PROBLEM TO SOLVE => An acceptable answer repeats exactly the line with "Open 'can i" and each line after it through the end of the entries, and includes nothing else.
»»
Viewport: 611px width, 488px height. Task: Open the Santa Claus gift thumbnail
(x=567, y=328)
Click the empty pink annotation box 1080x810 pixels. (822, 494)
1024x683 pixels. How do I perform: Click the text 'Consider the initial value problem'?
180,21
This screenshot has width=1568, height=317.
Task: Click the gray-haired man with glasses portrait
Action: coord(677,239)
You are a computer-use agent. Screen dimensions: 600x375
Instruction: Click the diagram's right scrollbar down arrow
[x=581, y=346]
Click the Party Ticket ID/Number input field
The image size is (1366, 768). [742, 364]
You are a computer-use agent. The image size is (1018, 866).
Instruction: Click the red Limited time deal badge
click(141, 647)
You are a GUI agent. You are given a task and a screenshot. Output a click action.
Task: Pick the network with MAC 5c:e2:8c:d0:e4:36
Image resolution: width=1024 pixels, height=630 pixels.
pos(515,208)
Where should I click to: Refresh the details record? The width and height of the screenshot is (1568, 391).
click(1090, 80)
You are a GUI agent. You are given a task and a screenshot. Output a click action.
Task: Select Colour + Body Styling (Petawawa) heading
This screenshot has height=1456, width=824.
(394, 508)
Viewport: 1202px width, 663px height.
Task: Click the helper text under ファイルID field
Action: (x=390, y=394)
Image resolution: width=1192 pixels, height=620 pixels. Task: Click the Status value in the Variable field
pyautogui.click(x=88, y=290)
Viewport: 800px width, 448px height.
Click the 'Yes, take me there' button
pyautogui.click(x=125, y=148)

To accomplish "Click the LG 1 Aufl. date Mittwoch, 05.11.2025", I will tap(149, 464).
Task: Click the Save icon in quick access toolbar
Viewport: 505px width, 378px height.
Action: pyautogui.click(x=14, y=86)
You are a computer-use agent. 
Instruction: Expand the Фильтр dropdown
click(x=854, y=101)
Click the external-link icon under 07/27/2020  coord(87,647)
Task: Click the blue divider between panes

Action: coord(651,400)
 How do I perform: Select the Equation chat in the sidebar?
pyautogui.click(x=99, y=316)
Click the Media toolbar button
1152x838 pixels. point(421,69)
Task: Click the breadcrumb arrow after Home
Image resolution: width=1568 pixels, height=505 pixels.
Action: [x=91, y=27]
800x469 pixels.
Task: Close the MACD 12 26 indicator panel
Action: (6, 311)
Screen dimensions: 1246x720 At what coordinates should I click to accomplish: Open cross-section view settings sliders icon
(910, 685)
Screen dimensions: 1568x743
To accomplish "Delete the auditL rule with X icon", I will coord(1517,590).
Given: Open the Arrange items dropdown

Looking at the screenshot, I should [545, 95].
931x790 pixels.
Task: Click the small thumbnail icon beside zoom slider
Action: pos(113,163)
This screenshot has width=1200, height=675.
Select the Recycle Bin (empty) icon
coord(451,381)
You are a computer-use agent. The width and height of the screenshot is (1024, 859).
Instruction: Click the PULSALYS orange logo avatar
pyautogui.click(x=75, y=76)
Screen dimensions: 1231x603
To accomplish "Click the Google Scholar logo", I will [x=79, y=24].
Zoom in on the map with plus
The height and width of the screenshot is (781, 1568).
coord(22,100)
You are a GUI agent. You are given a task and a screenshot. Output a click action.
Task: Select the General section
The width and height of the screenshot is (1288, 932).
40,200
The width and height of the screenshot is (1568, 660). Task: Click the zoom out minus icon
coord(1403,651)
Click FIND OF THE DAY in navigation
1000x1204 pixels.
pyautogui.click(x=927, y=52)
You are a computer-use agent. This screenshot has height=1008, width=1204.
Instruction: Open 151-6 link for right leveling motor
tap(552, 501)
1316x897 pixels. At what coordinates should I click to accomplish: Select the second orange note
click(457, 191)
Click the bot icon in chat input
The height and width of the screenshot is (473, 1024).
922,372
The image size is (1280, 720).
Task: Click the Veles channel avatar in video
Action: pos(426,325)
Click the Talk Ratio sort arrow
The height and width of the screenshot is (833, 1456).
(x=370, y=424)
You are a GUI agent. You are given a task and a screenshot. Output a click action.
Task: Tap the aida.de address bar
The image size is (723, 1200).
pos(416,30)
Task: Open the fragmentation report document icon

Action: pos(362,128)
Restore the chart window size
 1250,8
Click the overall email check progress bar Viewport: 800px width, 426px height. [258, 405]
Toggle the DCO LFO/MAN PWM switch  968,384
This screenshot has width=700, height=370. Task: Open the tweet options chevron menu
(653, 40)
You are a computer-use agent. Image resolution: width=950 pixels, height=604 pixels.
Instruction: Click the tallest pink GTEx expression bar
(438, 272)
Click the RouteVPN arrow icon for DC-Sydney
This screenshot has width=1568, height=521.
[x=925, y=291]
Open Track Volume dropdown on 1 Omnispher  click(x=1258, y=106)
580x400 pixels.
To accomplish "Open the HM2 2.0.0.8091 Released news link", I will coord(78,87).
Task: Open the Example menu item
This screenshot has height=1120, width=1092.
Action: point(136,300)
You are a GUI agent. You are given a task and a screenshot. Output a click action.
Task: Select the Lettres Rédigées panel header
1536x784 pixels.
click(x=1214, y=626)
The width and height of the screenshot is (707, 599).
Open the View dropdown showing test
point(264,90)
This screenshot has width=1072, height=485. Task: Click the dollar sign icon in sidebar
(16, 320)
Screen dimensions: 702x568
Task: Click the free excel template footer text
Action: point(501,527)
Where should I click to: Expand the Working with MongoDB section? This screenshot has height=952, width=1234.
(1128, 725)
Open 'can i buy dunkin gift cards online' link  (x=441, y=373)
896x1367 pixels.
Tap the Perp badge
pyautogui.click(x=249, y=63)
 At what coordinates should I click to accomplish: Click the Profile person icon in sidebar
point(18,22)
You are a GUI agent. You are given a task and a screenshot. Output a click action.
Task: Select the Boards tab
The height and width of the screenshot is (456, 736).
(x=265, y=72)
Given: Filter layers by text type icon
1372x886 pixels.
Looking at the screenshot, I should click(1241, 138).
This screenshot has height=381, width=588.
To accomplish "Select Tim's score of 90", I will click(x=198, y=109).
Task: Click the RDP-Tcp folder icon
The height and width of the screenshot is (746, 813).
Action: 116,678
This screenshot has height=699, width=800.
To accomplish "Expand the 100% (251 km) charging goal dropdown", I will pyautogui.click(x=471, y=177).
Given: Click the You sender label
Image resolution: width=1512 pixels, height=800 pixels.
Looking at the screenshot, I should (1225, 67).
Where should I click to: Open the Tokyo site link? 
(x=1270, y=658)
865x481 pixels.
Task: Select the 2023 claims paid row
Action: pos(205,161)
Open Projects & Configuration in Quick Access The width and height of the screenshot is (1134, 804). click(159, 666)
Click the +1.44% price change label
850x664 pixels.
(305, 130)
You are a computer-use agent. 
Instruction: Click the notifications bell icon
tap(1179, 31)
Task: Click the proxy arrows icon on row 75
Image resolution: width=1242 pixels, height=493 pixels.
««
RESULT FOR THIS TASK =>
Open 'can i buy dunkin gift cards online' link  (x=441, y=373)
896x1367 pixels.
Tap the Perp badge
pyautogui.click(x=249, y=63)
 At what coordinates should I click to accomplish: Click the Profile person icon in sidebar
point(18,22)
You are a GUI agent. You are given a task and a screenshot. Output a click action.
Task: Select the Boards tab
The height and width of the screenshot is (456, 736).
(x=265, y=72)
Given: Filter layers by text type icon
1372x886 pixels.
Looking at the screenshot, I should click(1241, 138).
This screenshot has height=381, width=588.
To accomplish "Select Tim's score of 90", I will click(x=198, y=109).
Task: Click the RDP-Tcp folder icon
The height and width of the screenshot is (746, 813).
Action: 116,678
This screenshot has height=699, width=800.
To accomplish "Expand the 100% (251 km) charging goal dropdown", I will pyautogui.click(x=471, y=177).
Given: Click the You sender label
Image resolution: width=1512 pixels, height=800 pixels.
Looking at the screenshot, I should (1225, 67).
Where should I click to: Open the Tokyo site link? 
(x=1270, y=658)
865x481 pixels.
Task: Select the 2023 claims paid row
Action: pos(205,161)
Open Projects & Configuration in Quick Access The width and height of the screenshot is (1134, 804). click(159, 666)
Click the +1.44% price change label
850x664 pixels.
(305, 130)
You are a computer-use agent. 
Instruction: Click the notifications bell icon
tap(1179, 31)
Task: Click the proxy arrows icon on row 75
Image resolution: width=1242 pixels, height=493 pixels.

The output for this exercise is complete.